Directions for this task. All of the data below must be repeated exactly.

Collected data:
_ _ _

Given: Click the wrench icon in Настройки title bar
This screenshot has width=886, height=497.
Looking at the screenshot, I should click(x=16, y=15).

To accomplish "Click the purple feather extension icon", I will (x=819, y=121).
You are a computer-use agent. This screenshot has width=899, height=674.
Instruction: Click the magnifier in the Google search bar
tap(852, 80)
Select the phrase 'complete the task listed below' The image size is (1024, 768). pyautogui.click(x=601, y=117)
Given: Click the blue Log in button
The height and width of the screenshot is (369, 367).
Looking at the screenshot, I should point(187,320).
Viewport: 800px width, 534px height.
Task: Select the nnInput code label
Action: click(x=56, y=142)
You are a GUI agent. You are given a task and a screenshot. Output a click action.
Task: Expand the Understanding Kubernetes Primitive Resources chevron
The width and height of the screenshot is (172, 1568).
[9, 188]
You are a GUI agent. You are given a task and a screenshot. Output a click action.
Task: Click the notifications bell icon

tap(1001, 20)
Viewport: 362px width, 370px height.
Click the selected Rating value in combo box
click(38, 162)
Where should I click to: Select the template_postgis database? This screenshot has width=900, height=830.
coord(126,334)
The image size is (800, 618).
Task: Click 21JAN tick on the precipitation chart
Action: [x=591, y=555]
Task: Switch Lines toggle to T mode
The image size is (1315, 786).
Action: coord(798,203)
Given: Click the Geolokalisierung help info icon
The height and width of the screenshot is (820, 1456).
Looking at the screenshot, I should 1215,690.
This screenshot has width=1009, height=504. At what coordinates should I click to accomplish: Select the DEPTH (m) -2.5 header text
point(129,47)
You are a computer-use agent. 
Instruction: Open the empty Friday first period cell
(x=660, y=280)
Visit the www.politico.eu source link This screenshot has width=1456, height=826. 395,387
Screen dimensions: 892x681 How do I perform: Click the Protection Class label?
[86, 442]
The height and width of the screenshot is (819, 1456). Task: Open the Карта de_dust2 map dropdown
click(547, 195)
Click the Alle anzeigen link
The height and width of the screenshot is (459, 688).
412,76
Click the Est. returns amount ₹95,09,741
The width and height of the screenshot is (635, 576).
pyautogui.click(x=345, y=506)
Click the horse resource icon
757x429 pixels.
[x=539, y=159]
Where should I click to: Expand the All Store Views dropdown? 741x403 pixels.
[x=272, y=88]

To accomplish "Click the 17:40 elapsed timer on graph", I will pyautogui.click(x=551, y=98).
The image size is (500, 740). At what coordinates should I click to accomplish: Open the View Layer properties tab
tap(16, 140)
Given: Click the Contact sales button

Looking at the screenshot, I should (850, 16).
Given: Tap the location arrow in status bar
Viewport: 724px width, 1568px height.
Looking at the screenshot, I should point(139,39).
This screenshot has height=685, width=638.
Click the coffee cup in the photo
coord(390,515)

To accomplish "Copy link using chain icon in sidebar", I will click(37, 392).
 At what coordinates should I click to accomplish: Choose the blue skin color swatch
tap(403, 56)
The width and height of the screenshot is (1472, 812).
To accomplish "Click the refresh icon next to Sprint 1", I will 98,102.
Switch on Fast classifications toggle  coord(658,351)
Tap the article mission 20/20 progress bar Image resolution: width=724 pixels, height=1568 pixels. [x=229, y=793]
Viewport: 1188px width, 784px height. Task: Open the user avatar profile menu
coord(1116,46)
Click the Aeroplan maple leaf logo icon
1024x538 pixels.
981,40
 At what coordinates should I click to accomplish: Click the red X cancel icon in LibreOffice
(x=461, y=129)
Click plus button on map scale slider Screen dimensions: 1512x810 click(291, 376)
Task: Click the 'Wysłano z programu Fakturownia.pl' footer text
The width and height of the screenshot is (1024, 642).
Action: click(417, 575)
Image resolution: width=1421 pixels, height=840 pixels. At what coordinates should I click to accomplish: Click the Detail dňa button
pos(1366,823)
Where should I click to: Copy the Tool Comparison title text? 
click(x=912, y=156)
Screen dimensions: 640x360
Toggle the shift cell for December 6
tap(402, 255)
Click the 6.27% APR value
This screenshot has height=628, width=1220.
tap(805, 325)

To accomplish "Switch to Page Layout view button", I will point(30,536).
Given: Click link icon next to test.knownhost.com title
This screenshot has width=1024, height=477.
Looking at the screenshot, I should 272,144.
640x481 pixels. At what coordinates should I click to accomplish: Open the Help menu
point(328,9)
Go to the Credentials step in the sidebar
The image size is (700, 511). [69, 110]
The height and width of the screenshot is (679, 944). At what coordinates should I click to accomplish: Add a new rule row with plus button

_ _ _

Output for this exercise.
Given: Click the wrench icon in Настройки title bar
This screenshot has width=886, height=497.
Looking at the screenshot, I should click(x=16, y=15).

To accomplish "Click the purple feather extension icon", I will (x=819, y=121).
You are a computer-use agent. This screenshot has width=899, height=674.
Instruction: Click the magnifier in the Google search bar
tap(852, 80)
Select the phrase 'complete the task listed below' The image size is (1024, 768). pyautogui.click(x=601, y=117)
Given: Click the blue Log in button
The height and width of the screenshot is (369, 367).
Looking at the screenshot, I should point(187,320).
Viewport: 800px width, 534px height.
Task: Select the nnInput code label
Action: click(x=56, y=142)
You are a GUI agent. You are given a task and a screenshot. Output a click action.
Task: Expand the Understanding Kubernetes Primitive Resources chevron
The width and height of the screenshot is (172, 1568).
[9, 188]
You are a GUI agent. You are given a task and a screenshot. Output a click action.
Task: Click the notifications bell icon

tap(1001, 20)
Viewport: 362px width, 370px height.
Click the selected Rating value in combo box
click(38, 162)
Where should I click to: Select the template_postgis database? This screenshot has width=900, height=830.
coord(126,334)
The image size is (800, 618).
Task: Click 21JAN tick on the precipitation chart
Action: [x=591, y=555]
Task: Switch Lines toggle to T mode
The image size is (1315, 786).
Action: coord(798,203)
Given: Click the Geolokalisierung help info icon
The height and width of the screenshot is (820, 1456).
Looking at the screenshot, I should 1215,690.
This screenshot has width=1009, height=504. At what coordinates should I click to accomplish: Select the DEPTH (m) -2.5 header text
point(129,47)
You are a computer-use agent. 
Instruction: Open the empty Friday first period cell
(x=660, y=280)
Visit the www.politico.eu source link This screenshot has width=1456, height=826. 395,387
Screen dimensions: 892x681 How do I perform: Click the Protection Class label?
[86, 442]
The height and width of the screenshot is (819, 1456). Task: Open the Карта de_dust2 map dropdown
click(547, 195)
Click the Alle anzeigen link
The height and width of the screenshot is (459, 688).
412,76
Click the Est. returns amount ₹95,09,741
The width and height of the screenshot is (635, 576).
pyautogui.click(x=345, y=506)
Click the horse resource icon
757x429 pixels.
[x=539, y=159]
Where should I click to: Expand the All Store Views dropdown? 741x403 pixels.
[x=272, y=88]

To accomplish "Click the 17:40 elapsed timer on graph", I will pyautogui.click(x=551, y=98).
The image size is (500, 740). At what coordinates should I click to accomplish: Open the View Layer properties tab
tap(16, 140)
Given: Click the Contact sales button

Looking at the screenshot, I should (850, 16).
Given: Tap the location arrow in status bar
Viewport: 724px width, 1568px height.
Looking at the screenshot, I should point(139,39).
This screenshot has height=685, width=638.
Click the coffee cup in the photo
coord(390,515)

To accomplish "Copy link using chain icon in sidebar", I will click(37, 392).
 At what coordinates should I click to accomplish: Choose the blue skin color swatch
tap(403, 56)
The width and height of the screenshot is (1472, 812).
To accomplish "Click the refresh icon next to Sprint 1", I will 98,102.
Switch on Fast classifications toggle  coord(658,351)
Tap the article mission 20/20 progress bar Image resolution: width=724 pixels, height=1568 pixels. [x=229, y=793]
Viewport: 1188px width, 784px height. Task: Open the user avatar profile menu
coord(1116,46)
Click the Aeroplan maple leaf logo icon
1024x538 pixels.
981,40
 At what coordinates should I click to accomplish: Click the red X cancel icon in LibreOffice
(x=461, y=129)
Click plus button on map scale slider Screen dimensions: 1512x810 click(291, 376)
Task: Click the 'Wysłano z programu Fakturownia.pl' footer text
The width and height of the screenshot is (1024, 642).
Action: click(417, 575)
Image resolution: width=1421 pixels, height=840 pixels. At what coordinates should I click to accomplish: Click the Detail dňa button
pos(1366,823)
Where should I click to: Copy the Tool Comparison title text? 
click(x=912, y=156)
Screen dimensions: 640x360
Toggle the shift cell for December 6
tap(402, 255)
Click the 6.27% APR value
This screenshot has height=628, width=1220.
tap(805, 325)

To accomplish "Switch to Page Layout view button", I will point(30,536).
Given: Click link icon next to test.knownhost.com title
This screenshot has width=1024, height=477.
Looking at the screenshot, I should 272,144.
640x481 pixels. At what coordinates should I click to accomplish: Open the Help menu
point(328,9)
Go to the Credentials step in the sidebar
The image size is (700, 511). [69, 110]
The height and width of the screenshot is (679, 944). At what coordinates should I click to accomplish: Add a new rule row with plus button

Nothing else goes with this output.